A musician, friend of mine, lost a music performance contest. He was angry — not at losing, but at the machine that had produced the result: the jury, the institution, the closed circuit of legitimization. He could name the problem precisely, but he couldn't figure out what to do about it. I told him: let's confront the machine with humor. Let random processes build a structure that laughs at structures.
My-space-Music Open Call. Almost 120 entries. Sixteen preselected musicians were paired at random, on the spot, by roulette. Eight duos. Twelve minutes each. The audience — not a jury, not a panel of specialists — voted for the best interaction. One edition. One statement.
The design is the score. The roulette is the instrument (as in Six Lost Songs). The sixteen musicians are the orchestra — assembled in eight duos for one night by chance, never rehearsed, never introduced to each other. The duration is fixed. The content is entirely indeterminate. What happens inside the frame cannot be predicted or controlled — only set in motion. This is orchestration: not writing what sounds, but building the conditions under which sound becomes inevitable.

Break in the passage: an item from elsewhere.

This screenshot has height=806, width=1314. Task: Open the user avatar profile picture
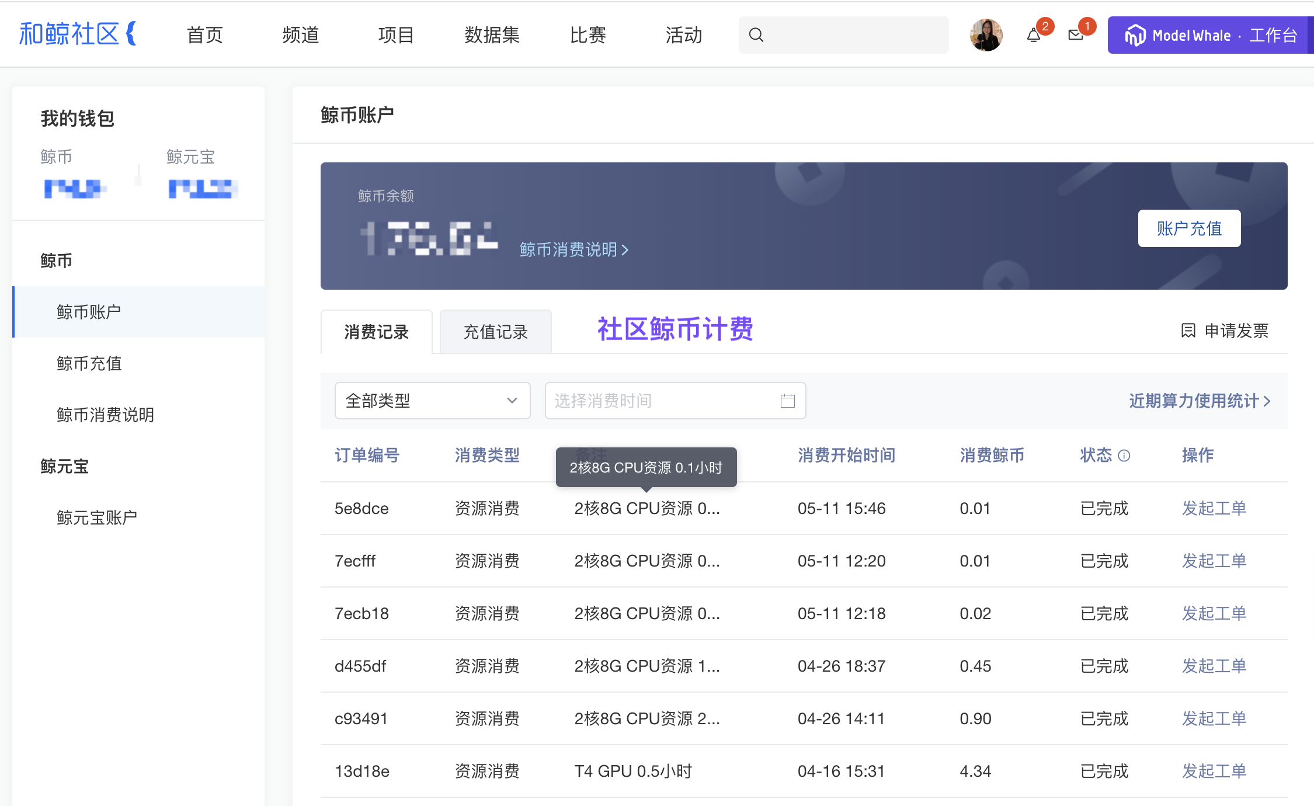[x=986, y=35]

The festival generated fierce opposition within Berlin's improvised music scene. The established names never applied — their absence was a position. The echtzeitmusik calendar refused to list it. Nearly 220+ people showed up anyway. Sold out. Many couldn't get in. To this day the most attended experimental improvised music concert in Berlin — achieved without the support of the one institution that existed to make such things visible.
Diego Chamy, writing his critical defense of the festival, found the precise description perhaps without knowing it: "The Interaktion Festival walked a fine line where everything could have been something else, and it was never clear to anyone what was happening exactly or how it would all end."
By describing the festival, he was describing The Threshold.